* **Exercise goal**
Pick out every line in the data below that holds "screenshot".

* **Data to process**

====================

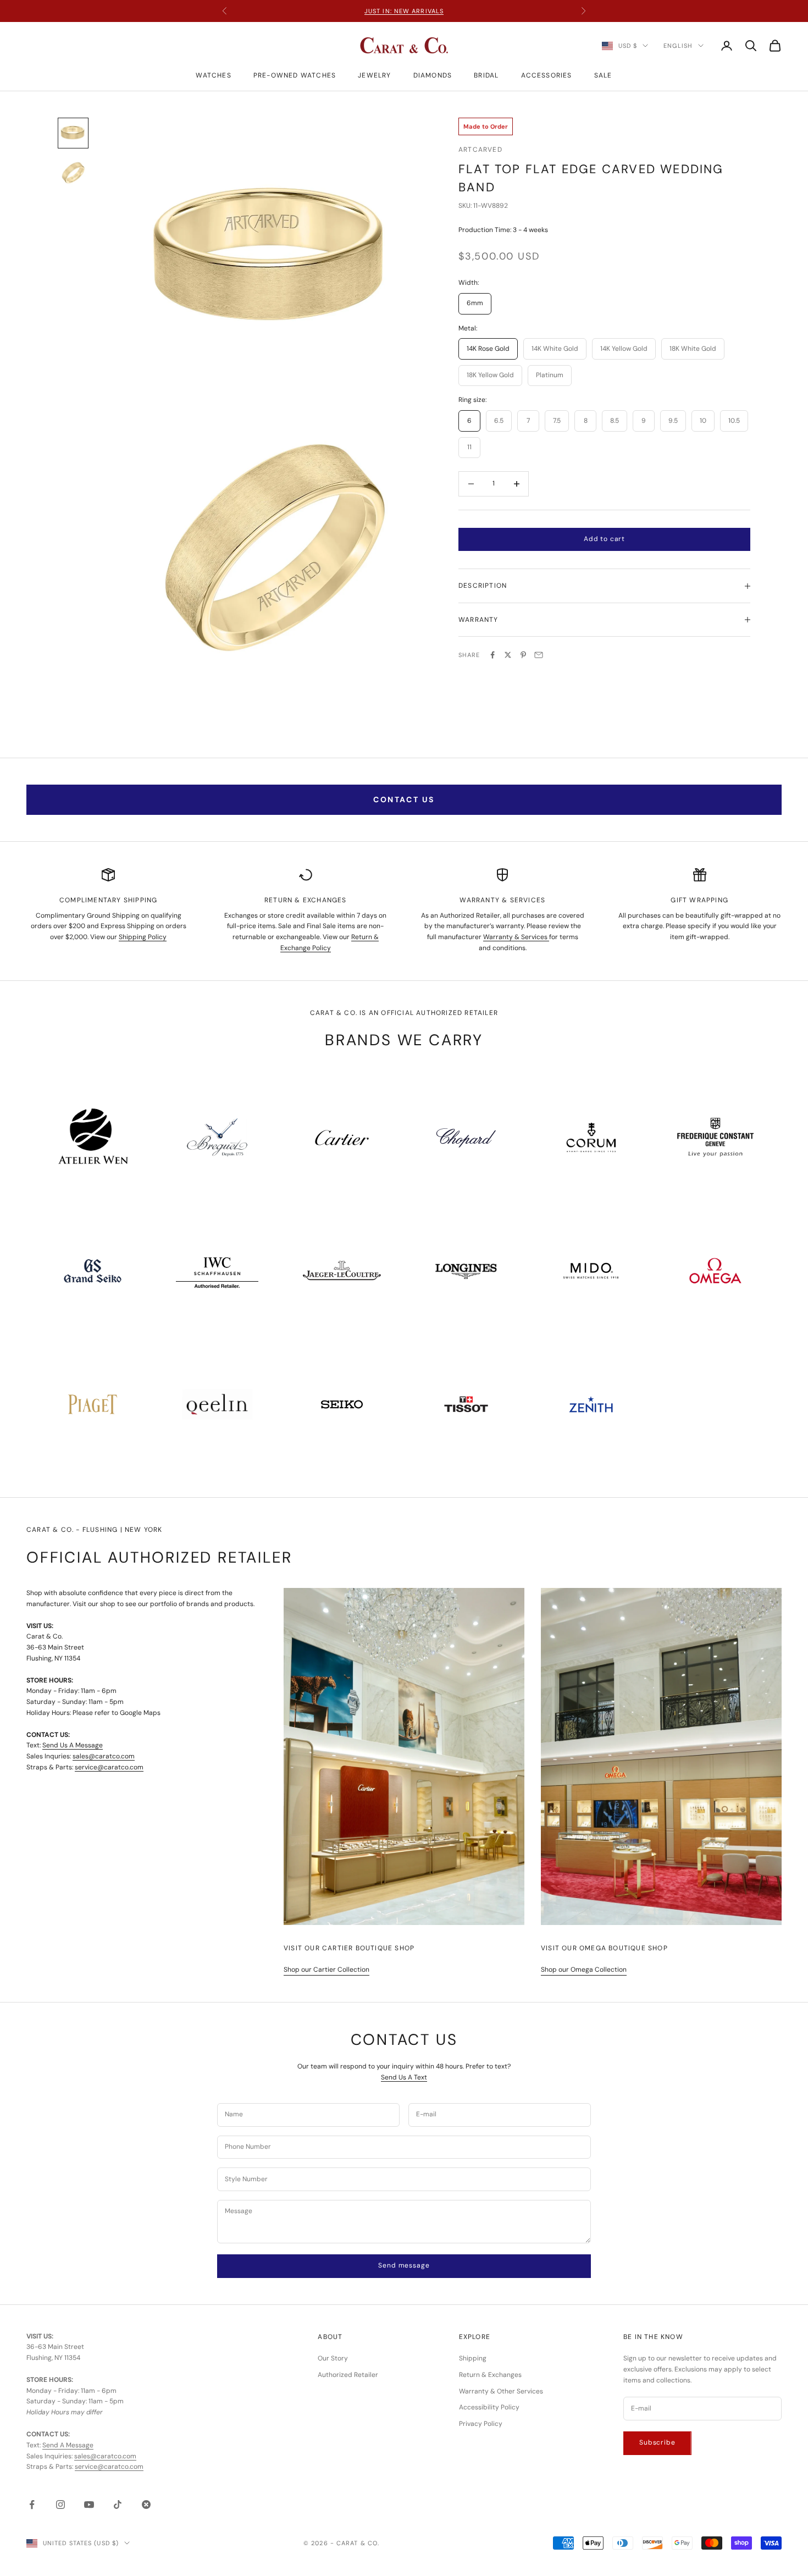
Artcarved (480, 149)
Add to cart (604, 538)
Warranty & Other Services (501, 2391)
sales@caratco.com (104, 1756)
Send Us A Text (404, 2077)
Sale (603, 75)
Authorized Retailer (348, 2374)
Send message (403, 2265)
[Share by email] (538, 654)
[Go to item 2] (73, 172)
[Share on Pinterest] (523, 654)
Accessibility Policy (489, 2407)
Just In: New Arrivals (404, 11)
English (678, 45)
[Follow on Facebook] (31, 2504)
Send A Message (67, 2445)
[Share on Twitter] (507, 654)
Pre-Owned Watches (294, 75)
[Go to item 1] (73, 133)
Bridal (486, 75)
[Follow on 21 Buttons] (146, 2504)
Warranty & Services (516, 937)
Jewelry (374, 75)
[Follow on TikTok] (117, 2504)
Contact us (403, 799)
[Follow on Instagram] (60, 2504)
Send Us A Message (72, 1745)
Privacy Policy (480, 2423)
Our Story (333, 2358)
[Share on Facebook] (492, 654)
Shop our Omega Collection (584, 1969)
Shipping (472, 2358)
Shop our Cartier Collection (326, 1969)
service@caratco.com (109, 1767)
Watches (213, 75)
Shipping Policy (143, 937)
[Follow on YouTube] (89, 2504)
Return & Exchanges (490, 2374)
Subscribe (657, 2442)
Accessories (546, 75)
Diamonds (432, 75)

====================

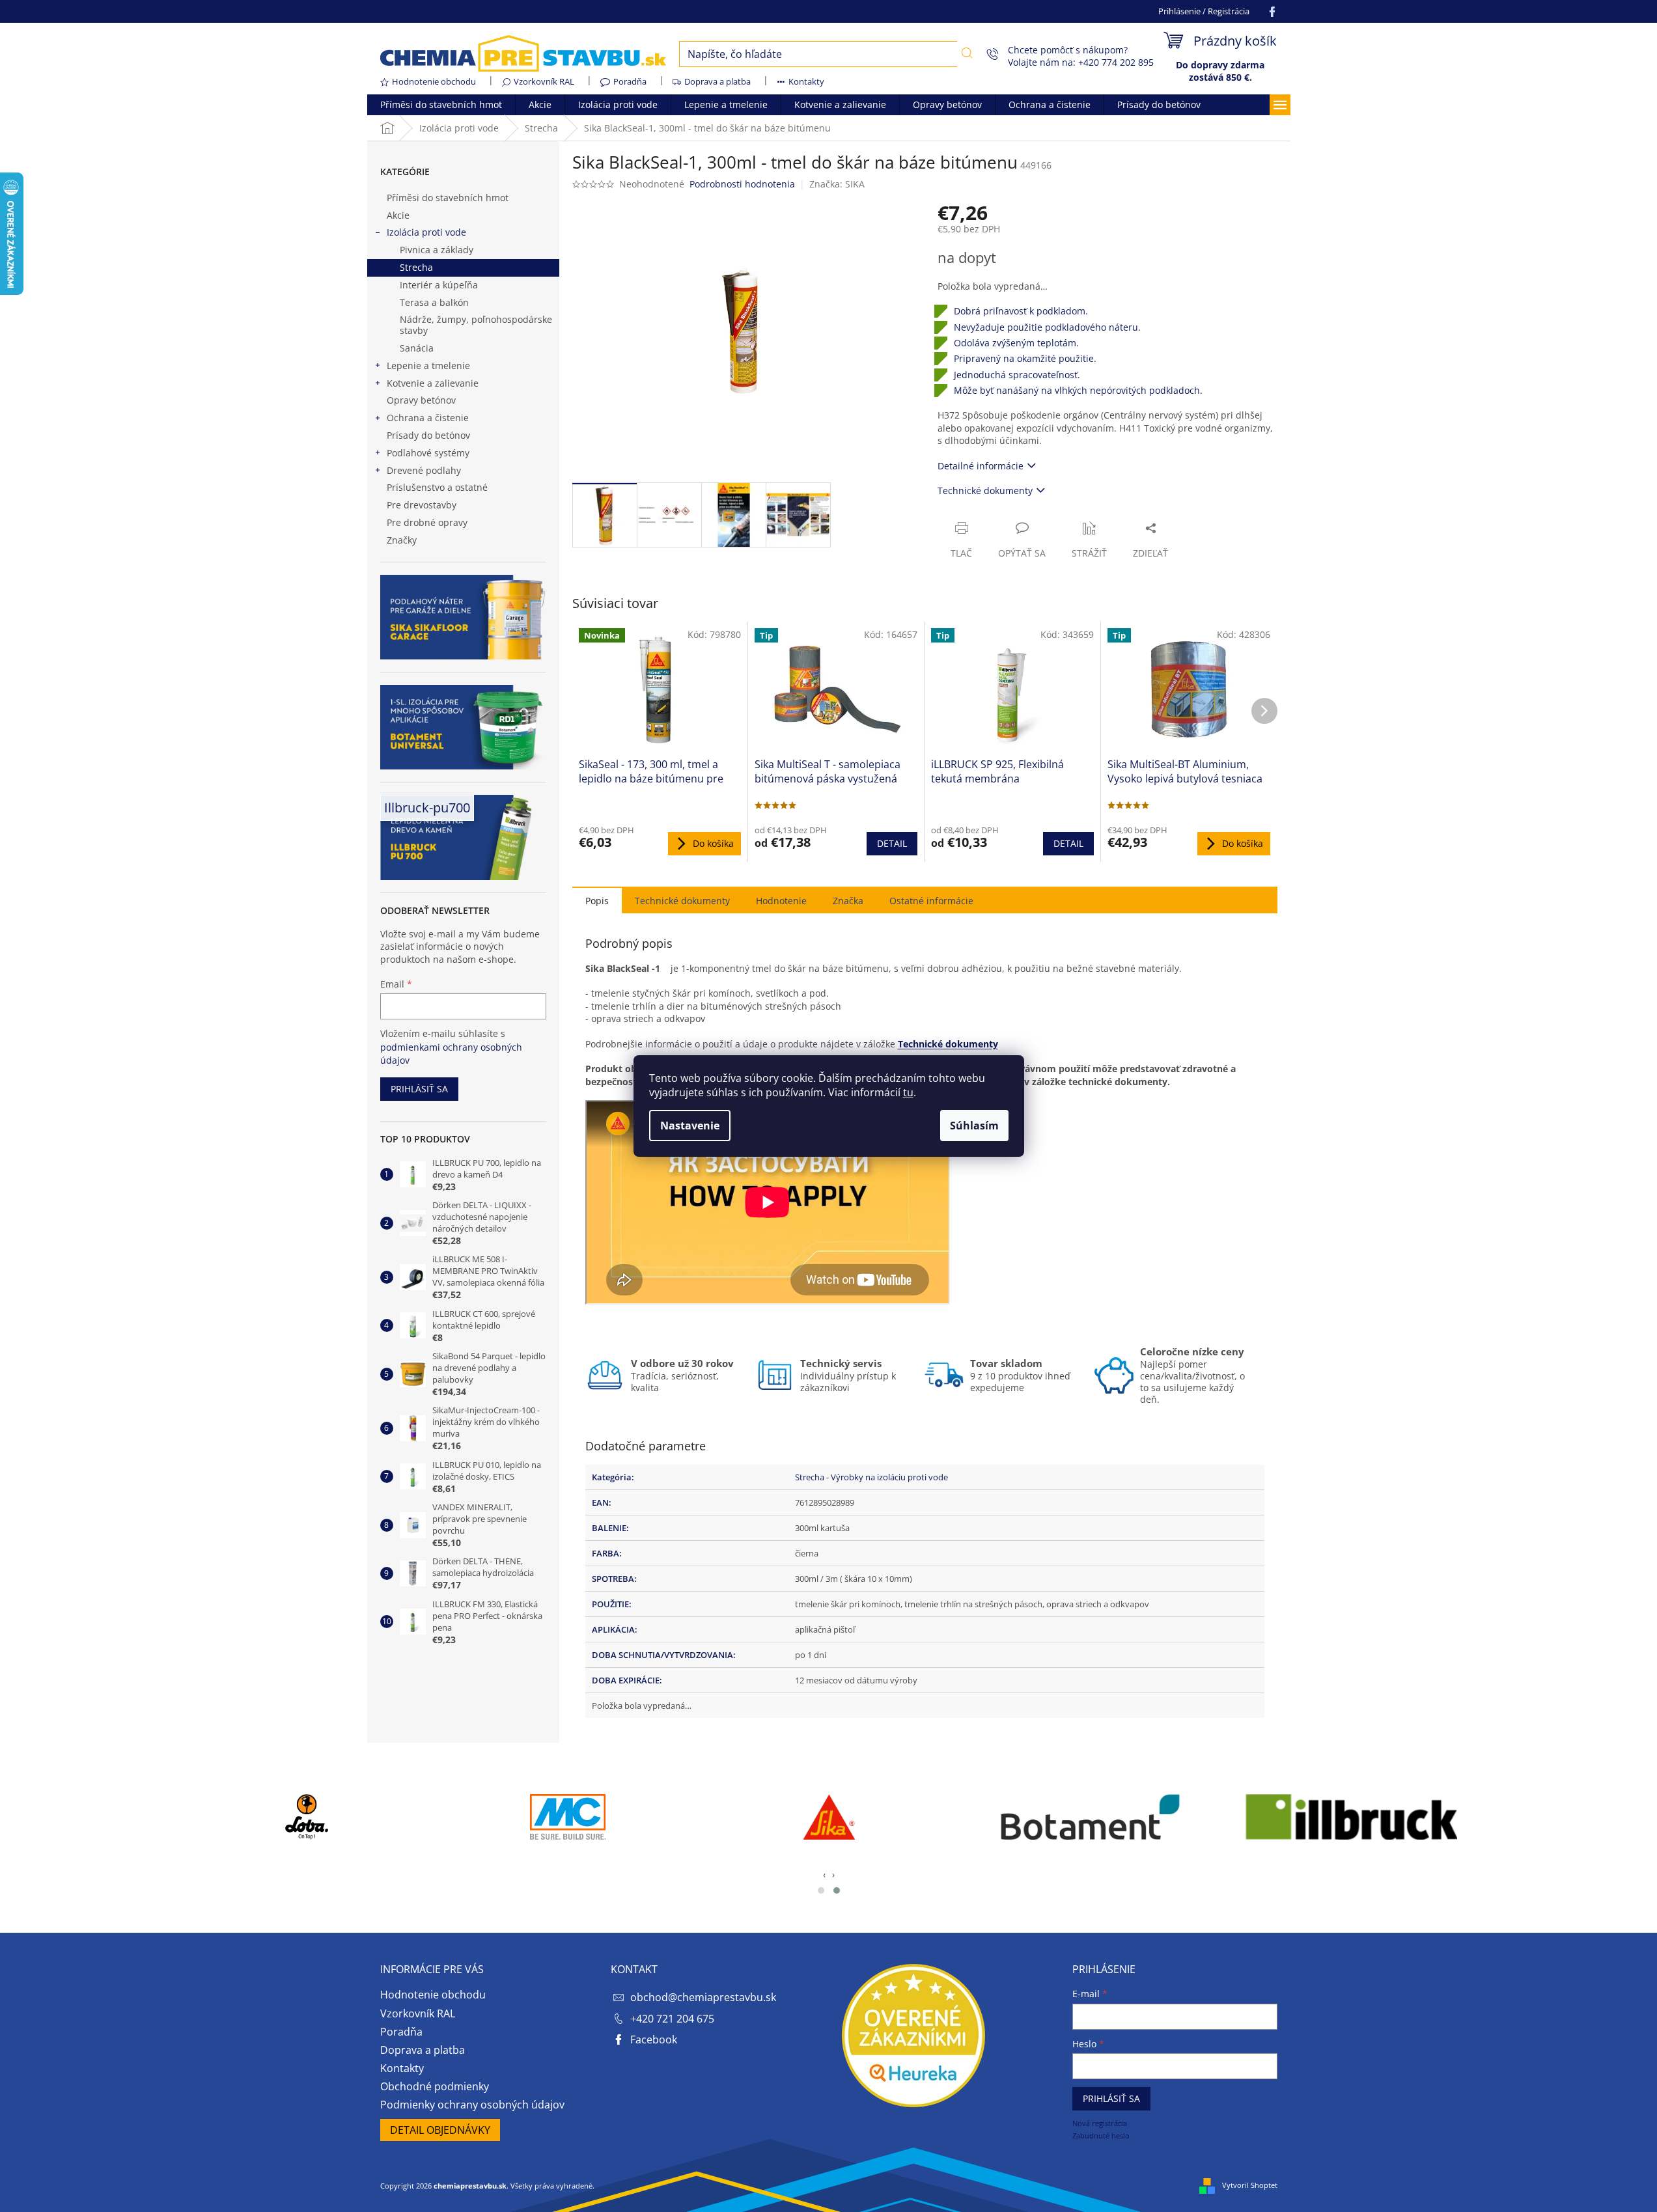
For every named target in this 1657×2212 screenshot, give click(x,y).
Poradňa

====================

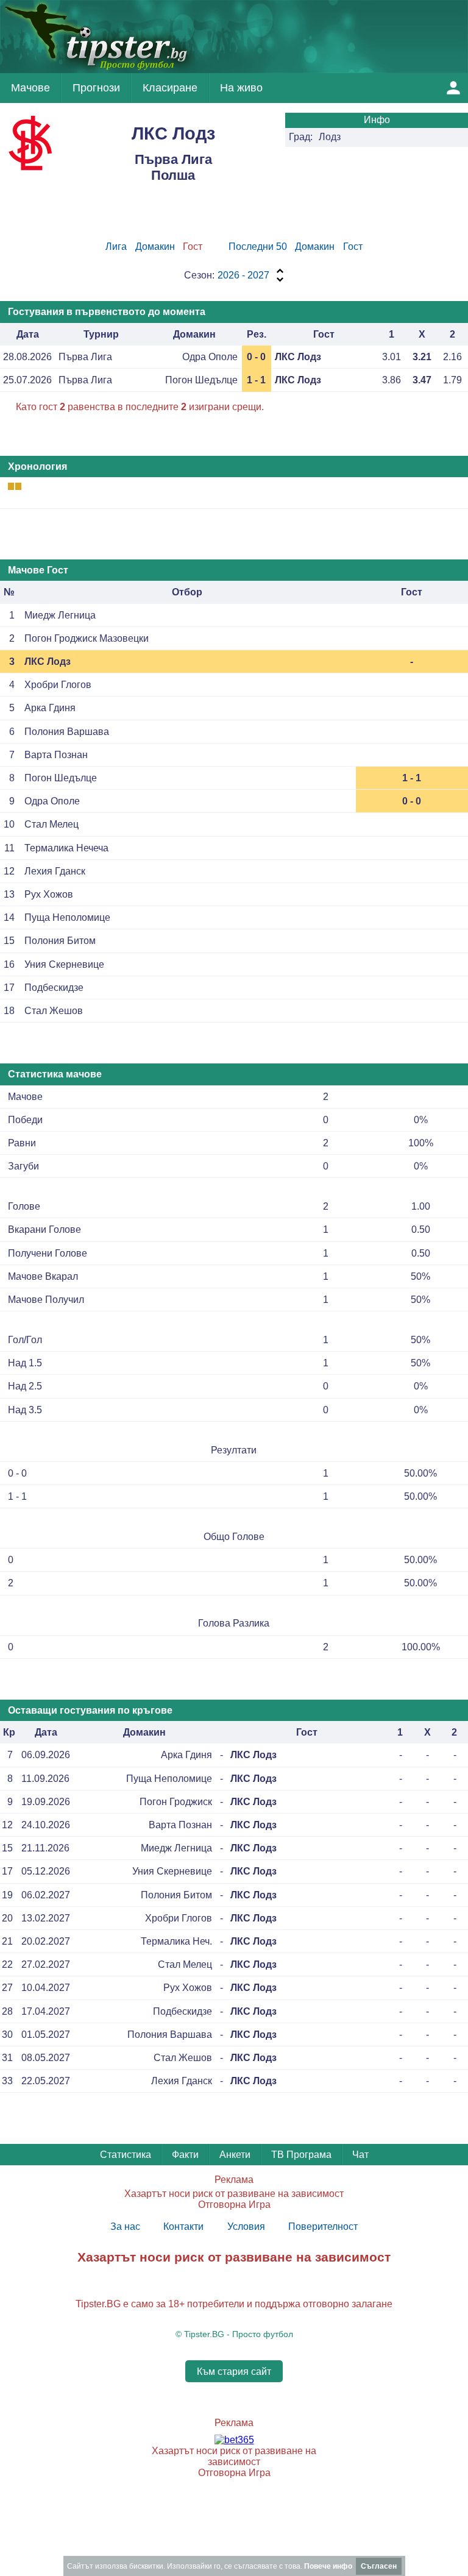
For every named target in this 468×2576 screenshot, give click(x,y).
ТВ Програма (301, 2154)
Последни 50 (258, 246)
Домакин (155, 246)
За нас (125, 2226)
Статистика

====================

* **Response box**
For every named target in this 1657×2212 screenshot, give click(x,y).
For every named target in this 468×2576 screenshot, give click(x,y).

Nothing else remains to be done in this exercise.